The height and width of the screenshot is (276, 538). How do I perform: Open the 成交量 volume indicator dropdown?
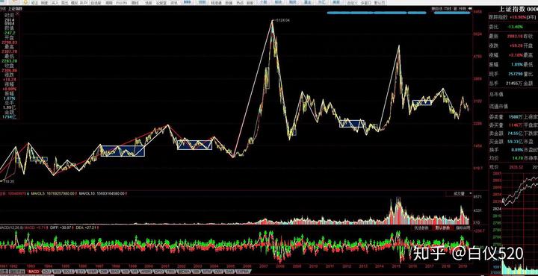[x=459, y=194]
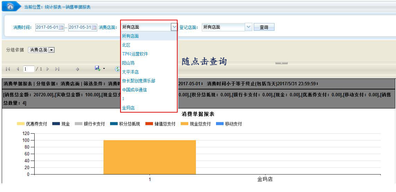Open calendar picker for end date
396x192 pixels.
pos(94,28)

:: Your task ::
Rewrite every one of the records with "dropdown" changed to "drop-down menu" and nothing else altered. Leave the pictures out.

:: Task output ::
The height and width of the screenshot is (276, 538). How do I perform: Open the 成交量 volume indicator drop-down menu?
[x=459, y=194]
Open calendar picker for end date
396x192 pixels.
pos(94,28)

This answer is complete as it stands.